Primary Risk Drivers
Below is a snapshot of domains that materially influence the MARA Rating.
Clinical effectiveness
The ALLEGRO 2b/3 trial demonstrated that ritlecitinib significantly improved hair regrowth compared to placebo, with a response rate of 23.0% at 24 weeks and 43.2% at 48 weeks. This indicates a clear clinical advantage over standard care, although the evidence is primarily from Phase 2/3 trials.
Cost effectiveness
The most likely ICER for ritlecitinib was determined to be £25,406 per QALY gained, which is within the acceptable range for Healthcare resources. The committee noted that the innovative nature of the treatment and potential uncaptured benefits justified this cost-effectiveness.
Quality of life
Patient experts reported significant psychosocial impacts of severe alopecia areata, and the committee acknowledged that hair regrowth could lead to substantial improvements in quality of life. However, the evidence for HRQoL improvements was not robustly quantified across all domains.
Supporting Domains
Safety and Adverse Effects
Ritlecitinib exhibited a very good safety profile, with serious adverse events being similar to placebo. Most adverse events reported were mild to moderate, indicating good tolerability.
Comparator Selection
The clinical trials compared ritlecitinib against placebo, which is appropriate given the lack of licensed treatments for severe alopecia areata. However, the absence of head-to-head comparisons with existing treatments limits the robustness of the evidence.

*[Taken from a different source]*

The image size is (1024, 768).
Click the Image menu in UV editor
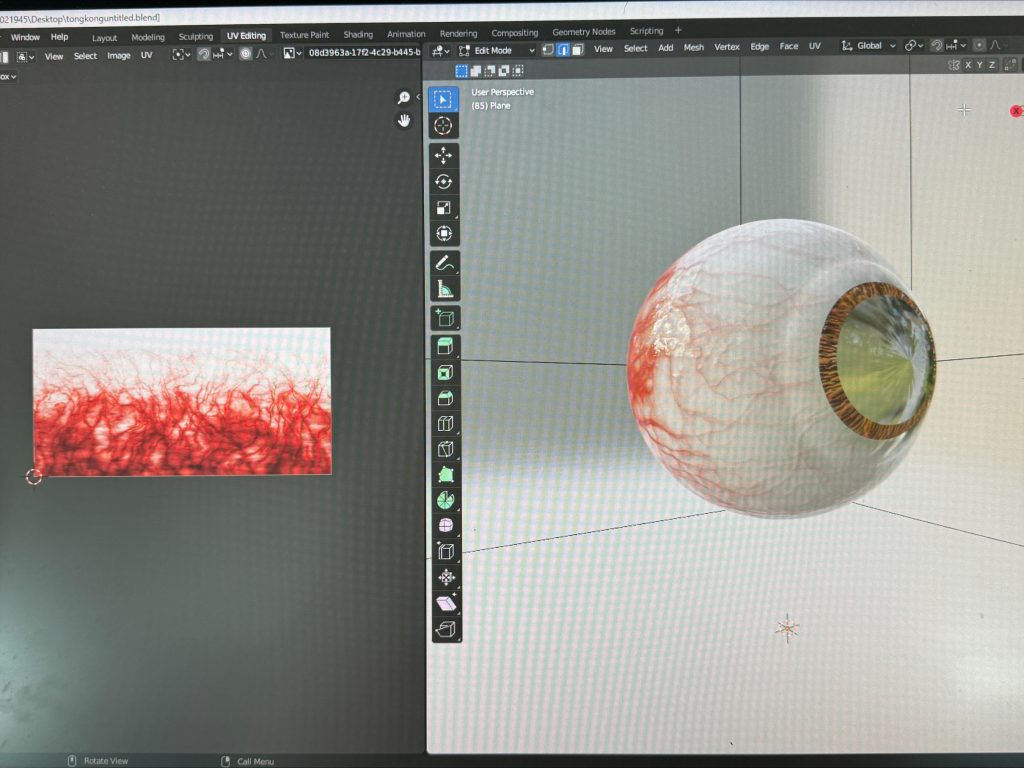[x=118, y=56]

Patient Population and Subgroups
The ALLEGRO trials included a representative sample of patients aged 12 and over, although the proportion of young people was slightly underrepresented compared to clinical practice. Overall, the population was deemed generalizable.
Care Pathway Integration
Ritlecitinib can be integrated into existing care pathways with minor adjustments, as it does not require new infrastructure or extensive training for healthcare providers.
Resource Use and Cost Implications
The budget impact of ritlecitinib is manageable, especially considering the commercial arrangement that provides a discount. The treatment is expected to be resource-efficient given its cost-effectiveness.
Evidence Quality and Robustness
The evidence base is supported by the ALLEGRO 2b/3 and ALLEGRO-LT trials, which are well-designed and provide robust data, although there are some limitations regarding long-term follow-up.
Uncertainty, Sensitivity, and Broader Impacts
While there are uncertainties regarding long-term effects and the generalizability of some data, the committee noted that the treatment addresses a significant unmet need, which mitigates some of the concerns.